Last night my wife and I returned to SFSymphony+ to view another of the recently uploaded videos. This time Esa-Pekka Salonen conducted members of the San Francisco Symphony (SFS) in a performance of Charles Ives’ “The Unanswered Question.” Many still tend to shy away from Ives’ music, which remains a “stylistic outlier” in the symphonic repertoire over half a century after his death. Nevertheless, “The Unanswered Question” tends to be one of his more accessible compositions, if only for its brevity and its narrative infrastructure.
That infrastructure amounts to a “conversation” between two instrumental resources which takes place before the “backdrop” of string players (which may be either a quartet or a larger ensemble). The question is posed by a solo instrument, which is usually a trumpet (Principal Trumpet Mark Inouye on the video):
courtesy of the San Francisco Symphony
The “reply” comes from a wind quartet (two flutes, oboe, and clarinet in this video performance). The scare quotes are meant to convey that the trumpet is not satisfied and repeats the question. This back-and-forth exchange repeats several times, but the trumpet is never satisfied as the winds get more agitated and dissonant. Ultimately, the winds give up, leaving the trumpet to ask the question one last time.
Salonen’s conducting scrupulously maintained the overall rhetoric of quietude. However, the video account of the performance was interleaved with a diverse assortment of “natural” images, possibly suggesting that the “question” being posed has something to do with the nature of our role in a vast cosmos:
screen shot from the video being discussed
This video “interpretation” leaves the viewer with the impression that, however simple the trumpet’s question may be, any answer is beyond the scope of what any mere mortal can conceive.
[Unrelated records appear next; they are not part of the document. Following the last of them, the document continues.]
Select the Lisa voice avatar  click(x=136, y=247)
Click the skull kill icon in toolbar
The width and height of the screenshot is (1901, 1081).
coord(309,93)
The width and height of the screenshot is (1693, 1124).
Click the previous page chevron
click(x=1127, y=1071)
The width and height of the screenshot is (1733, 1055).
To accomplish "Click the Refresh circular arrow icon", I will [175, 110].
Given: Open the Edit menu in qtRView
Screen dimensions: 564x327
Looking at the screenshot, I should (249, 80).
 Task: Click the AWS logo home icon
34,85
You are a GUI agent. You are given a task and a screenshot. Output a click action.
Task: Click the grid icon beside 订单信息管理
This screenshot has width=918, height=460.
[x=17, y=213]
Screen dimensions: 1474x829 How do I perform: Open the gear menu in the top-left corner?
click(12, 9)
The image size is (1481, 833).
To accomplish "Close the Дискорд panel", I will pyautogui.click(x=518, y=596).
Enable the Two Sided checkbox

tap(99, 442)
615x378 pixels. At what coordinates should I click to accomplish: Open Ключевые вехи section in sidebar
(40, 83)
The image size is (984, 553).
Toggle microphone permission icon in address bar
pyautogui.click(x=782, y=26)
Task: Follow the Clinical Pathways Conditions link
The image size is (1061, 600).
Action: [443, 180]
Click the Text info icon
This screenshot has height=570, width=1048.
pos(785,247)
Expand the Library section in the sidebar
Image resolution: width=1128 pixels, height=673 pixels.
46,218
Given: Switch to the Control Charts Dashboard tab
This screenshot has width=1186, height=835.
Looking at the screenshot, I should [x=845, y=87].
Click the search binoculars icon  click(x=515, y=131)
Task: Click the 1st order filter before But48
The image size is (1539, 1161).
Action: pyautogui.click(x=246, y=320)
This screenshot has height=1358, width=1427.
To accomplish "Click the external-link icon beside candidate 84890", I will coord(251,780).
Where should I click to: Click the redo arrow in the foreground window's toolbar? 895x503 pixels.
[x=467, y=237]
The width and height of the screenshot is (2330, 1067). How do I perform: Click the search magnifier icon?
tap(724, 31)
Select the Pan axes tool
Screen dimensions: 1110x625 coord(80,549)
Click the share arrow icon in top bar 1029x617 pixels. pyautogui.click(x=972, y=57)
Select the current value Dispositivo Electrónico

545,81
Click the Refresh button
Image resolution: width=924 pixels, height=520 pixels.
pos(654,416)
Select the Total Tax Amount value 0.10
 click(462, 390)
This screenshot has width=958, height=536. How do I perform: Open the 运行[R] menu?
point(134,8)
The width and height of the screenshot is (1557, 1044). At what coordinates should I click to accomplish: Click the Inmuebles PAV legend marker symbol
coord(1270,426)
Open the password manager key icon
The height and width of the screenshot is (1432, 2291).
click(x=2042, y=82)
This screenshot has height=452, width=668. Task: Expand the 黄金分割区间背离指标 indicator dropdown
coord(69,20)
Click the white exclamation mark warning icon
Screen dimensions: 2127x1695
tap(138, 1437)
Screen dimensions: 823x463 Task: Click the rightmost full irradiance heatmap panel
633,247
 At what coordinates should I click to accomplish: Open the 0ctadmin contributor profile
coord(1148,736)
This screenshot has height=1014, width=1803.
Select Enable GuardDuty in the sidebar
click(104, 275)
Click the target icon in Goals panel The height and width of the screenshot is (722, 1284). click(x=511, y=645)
Sadly, the video director was not identified, either on the Web page for viewing the video or on the video itself. This was, to say the least, more than a little frustrating, as was the failure to identify all of the performing musicians by name. This video account of “The Unanswered Question” is as compelling as the music itself, and such a blatant failure to give credit where credit is due seriously undermines such a brilliant partnership of music and video.